EXERCISE BRIEF:
Entries below include pictures. Output exactly the lines from the one with "The width and height of the screenshot is (868, 615)." down to the one with "Bookmark this page", both ends included, and leave the pictures out.

TASK INPUT:
══════
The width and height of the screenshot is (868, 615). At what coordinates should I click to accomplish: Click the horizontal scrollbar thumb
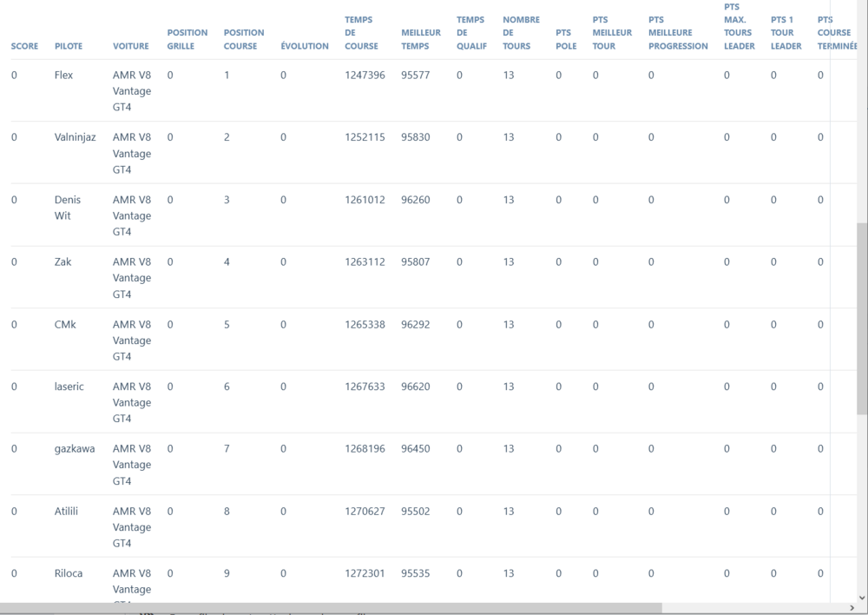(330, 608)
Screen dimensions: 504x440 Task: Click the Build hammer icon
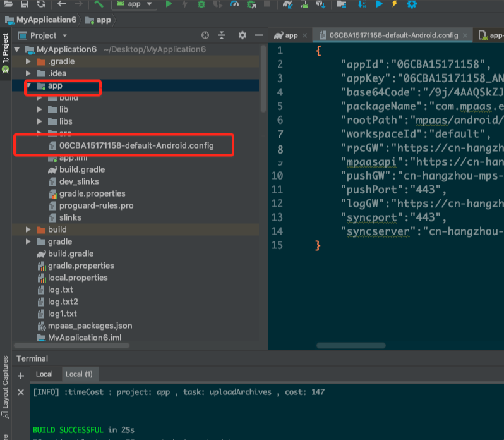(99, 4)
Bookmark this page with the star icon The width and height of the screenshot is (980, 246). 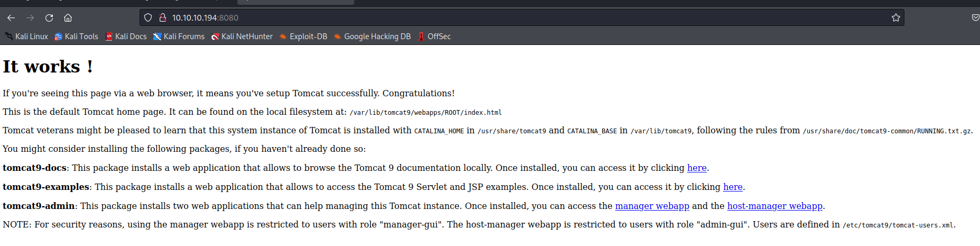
══════
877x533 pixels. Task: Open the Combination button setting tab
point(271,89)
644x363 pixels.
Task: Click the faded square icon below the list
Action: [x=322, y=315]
══════
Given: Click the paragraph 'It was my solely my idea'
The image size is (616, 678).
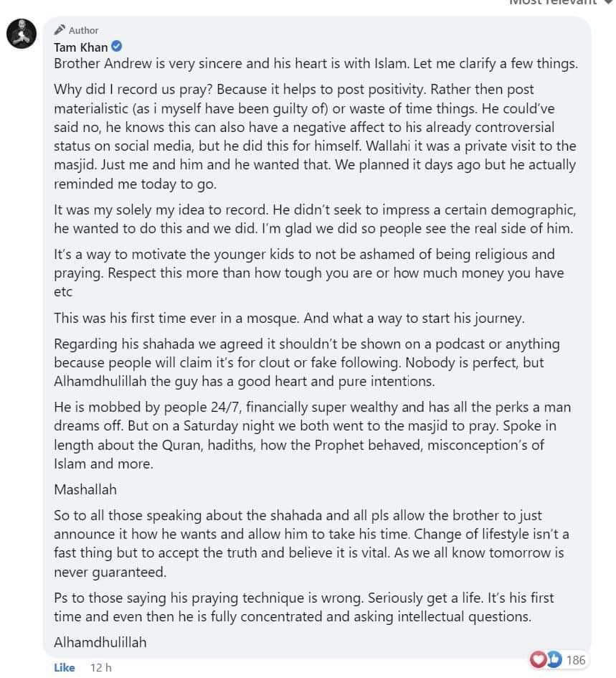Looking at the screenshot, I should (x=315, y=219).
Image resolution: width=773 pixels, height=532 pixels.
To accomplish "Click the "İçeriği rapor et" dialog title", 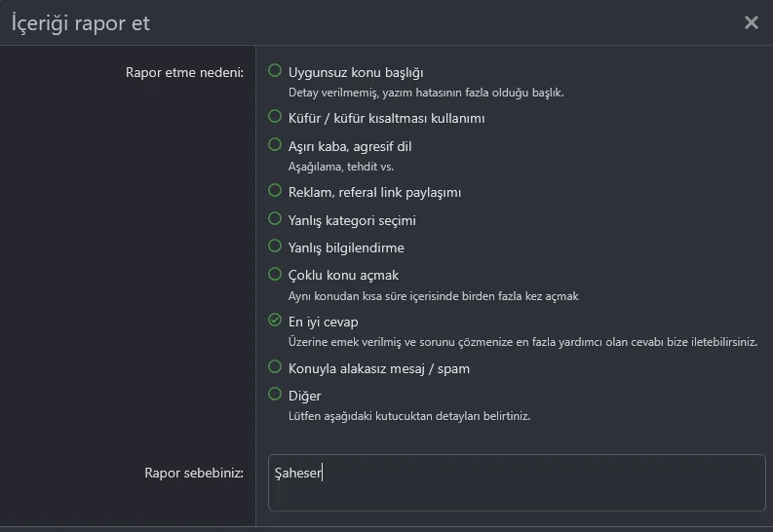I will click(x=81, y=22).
══════
ANSWER SPACE:
The width and height of the screenshot is (868, 615). At what coordinates should I click to accomplish: Click the horizontal scrollbar thumb
(330, 608)
Screen dimensions: 504x440 Task: Click the Build hammer icon
(99, 4)
Bookmark this page with the star icon The width and height of the screenshot is (980, 246). 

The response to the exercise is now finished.